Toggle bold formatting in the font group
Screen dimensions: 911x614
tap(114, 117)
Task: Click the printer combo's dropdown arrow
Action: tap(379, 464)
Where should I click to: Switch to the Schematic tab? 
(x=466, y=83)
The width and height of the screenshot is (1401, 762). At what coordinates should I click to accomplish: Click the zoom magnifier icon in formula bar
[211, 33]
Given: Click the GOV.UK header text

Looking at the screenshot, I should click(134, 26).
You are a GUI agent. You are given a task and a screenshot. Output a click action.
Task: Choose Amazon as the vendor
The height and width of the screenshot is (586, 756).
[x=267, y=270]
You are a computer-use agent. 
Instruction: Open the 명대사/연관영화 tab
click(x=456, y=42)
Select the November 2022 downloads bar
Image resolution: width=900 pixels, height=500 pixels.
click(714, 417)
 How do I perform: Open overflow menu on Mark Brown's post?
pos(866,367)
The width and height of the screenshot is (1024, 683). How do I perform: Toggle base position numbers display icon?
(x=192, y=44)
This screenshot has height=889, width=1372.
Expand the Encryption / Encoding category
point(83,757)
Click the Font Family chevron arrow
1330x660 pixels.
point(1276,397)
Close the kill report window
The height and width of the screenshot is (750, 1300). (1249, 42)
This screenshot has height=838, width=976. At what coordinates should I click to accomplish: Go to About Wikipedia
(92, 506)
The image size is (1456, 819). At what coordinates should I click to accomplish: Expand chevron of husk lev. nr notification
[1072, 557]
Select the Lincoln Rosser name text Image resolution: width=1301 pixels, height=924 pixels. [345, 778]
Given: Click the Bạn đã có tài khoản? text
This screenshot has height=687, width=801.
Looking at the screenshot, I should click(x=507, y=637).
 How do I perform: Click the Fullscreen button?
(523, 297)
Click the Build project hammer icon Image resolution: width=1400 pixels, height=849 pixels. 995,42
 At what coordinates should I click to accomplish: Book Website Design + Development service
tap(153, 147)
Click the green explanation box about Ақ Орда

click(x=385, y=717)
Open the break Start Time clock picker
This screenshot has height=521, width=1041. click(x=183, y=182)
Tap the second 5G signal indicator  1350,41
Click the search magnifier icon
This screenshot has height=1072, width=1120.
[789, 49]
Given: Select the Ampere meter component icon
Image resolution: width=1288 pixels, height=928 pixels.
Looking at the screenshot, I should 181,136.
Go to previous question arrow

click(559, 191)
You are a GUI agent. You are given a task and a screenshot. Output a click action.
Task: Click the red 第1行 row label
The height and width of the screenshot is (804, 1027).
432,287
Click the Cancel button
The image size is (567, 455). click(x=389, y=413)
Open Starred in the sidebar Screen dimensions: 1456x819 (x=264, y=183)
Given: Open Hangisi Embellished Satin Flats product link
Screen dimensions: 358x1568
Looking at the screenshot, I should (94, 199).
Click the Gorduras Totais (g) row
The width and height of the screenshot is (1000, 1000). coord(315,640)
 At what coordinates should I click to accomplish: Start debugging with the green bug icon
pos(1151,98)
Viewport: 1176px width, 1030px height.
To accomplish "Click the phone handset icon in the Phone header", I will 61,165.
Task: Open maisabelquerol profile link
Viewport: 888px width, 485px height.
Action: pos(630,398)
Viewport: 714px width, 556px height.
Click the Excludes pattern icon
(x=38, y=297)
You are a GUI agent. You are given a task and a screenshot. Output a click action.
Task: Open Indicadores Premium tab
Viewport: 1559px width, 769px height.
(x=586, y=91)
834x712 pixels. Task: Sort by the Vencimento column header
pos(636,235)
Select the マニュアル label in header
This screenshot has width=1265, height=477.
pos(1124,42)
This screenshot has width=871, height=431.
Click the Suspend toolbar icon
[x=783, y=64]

__________

*Task goal*:
Copy the lines of the material from the one containing "Tap the second" through the end of the material, both ends included, without any changes.

*Solution below*:
Tap the second 5G signal indicator  1350,41
Click the search magnifier icon
This screenshot has height=1072, width=1120.
[789, 49]
Given: Select the Ampere meter component icon
Image resolution: width=1288 pixels, height=928 pixels.
Looking at the screenshot, I should 181,136.
Go to previous question arrow

click(559, 191)
You are a GUI agent. You are given a task and a screenshot. Output a click action.
Task: Click the red 第1行 row label
The height and width of the screenshot is (804, 1027).
432,287
Click the Cancel button
The image size is (567, 455). click(x=389, y=413)
Open Starred in the sidebar Screen dimensions: 1456x819 (x=264, y=183)
Given: Open Hangisi Embellished Satin Flats product link
Screen dimensions: 358x1568
Looking at the screenshot, I should (94, 199).
Click the Gorduras Totais (g) row
The width and height of the screenshot is (1000, 1000). coord(315,640)
 At what coordinates should I click to accomplish: Start debugging with the green bug icon
pos(1151,98)
Viewport: 1176px width, 1030px height.
To accomplish "Click the phone handset icon in the Phone header", I will 61,165.
Task: Open maisabelquerol profile link
Viewport: 888px width, 485px height.
Action: pos(630,398)
Viewport: 714px width, 556px height.
Click the Excludes pattern icon
(x=38, y=297)
You are a GUI agent. You are given a task and a screenshot. Output a click action.
Task: Open Indicadores Premium tab
Viewport: 1559px width, 769px height.
(x=586, y=91)
834x712 pixels. Task: Sort by the Vencimento column header
pos(636,235)
Select the マニュアル label in header
This screenshot has width=1265, height=477.
pos(1124,42)
This screenshot has width=871, height=431.
Click the Suspend toolbar icon
[x=783, y=64]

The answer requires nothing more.